Dataset entries
────
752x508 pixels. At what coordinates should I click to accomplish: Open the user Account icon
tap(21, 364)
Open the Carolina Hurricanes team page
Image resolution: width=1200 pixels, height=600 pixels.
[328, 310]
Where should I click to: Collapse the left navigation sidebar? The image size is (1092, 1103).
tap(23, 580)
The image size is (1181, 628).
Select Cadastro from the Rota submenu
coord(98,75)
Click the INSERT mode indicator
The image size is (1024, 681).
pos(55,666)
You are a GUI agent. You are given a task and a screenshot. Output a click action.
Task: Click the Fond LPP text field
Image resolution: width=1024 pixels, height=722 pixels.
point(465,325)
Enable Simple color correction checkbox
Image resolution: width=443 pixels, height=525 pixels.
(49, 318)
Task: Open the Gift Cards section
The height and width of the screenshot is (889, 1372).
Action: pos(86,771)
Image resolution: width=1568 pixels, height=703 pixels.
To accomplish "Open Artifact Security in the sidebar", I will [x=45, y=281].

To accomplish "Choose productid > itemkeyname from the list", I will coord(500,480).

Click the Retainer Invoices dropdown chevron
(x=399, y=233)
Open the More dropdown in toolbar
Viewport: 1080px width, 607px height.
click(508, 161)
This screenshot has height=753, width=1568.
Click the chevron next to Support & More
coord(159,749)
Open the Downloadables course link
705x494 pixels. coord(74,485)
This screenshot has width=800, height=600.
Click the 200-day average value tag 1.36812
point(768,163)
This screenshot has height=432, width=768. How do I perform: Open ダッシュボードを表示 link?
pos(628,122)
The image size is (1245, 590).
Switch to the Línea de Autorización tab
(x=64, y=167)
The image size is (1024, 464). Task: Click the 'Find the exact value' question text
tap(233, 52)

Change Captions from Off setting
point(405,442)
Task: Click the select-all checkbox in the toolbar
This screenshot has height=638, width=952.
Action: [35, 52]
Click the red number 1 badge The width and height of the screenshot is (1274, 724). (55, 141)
────
**WORK INSTRUCTIONS:** Write all the records out again. Nothing may differ from the original.

**THE ANSWER:**
752x508 pixels. At what coordinates should I click to accomplish: Open the user Account icon
tap(21, 364)
Open the Carolina Hurricanes team page
Image resolution: width=1200 pixels, height=600 pixels.
[328, 310]
Where should I click to: Collapse the left navigation sidebar? The image size is (1092, 1103).
tap(23, 580)
The image size is (1181, 628).
Select Cadastro from the Rota submenu
coord(98,75)
Click the INSERT mode indicator
The image size is (1024, 681).
pos(55,666)
You are a GUI agent. You are given a task and a screenshot. Output a click action.
Task: Click the Fond LPP text field
Image resolution: width=1024 pixels, height=722 pixels.
point(465,325)
Enable Simple color correction checkbox
Image resolution: width=443 pixels, height=525 pixels.
(49, 318)
Task: Open the Gift Cards section
The height and width of the screenshot is (889, 1372).
Action: pos(86,771)
Image resolution: width=1568 pixels, height=703 pixels.
To accomplish "Open Artifact Security in the sidebar", I will [x=45, y=281].

To accomplish "Choose productid > itemkeyname from the list", I will coord(500,480).

Click the Retainer Invoices dropdown chevron
(x=399, y=233)
Open the More dropdown in toolbar
Viewport: 1080px width, 607px height.
click(508, 161)
This screenshot has height=753, width=1568.
Click the chevron next to Support & More
coord(159,749)
Open the Downloadables course link
705x494 pixels. coord(74,485)
This screenshot has width=800, height=600.
Click the 200-day average value tag 1.36812
point(768,163)
This screenshot has height=432, width=768. How do I perform: Open ダッシュボードを表示 link?
pos(628,122)
The image size is (1245, 590).
Switch to the Línea de Autorización tab
(x=64, y=167)
The image size is (1024, 464). Task: Click the 'Find the exact value' question text
tap(233, 52)

Change Captions from Off setting
point(405,442)
Task: Click the select-all checkbox in the toolbar
This screenshot has height=638, width=952.
Action: [35, 52]
Click the red number 1 badge The width and height of the screenshot is (1274, 724). (55, 141)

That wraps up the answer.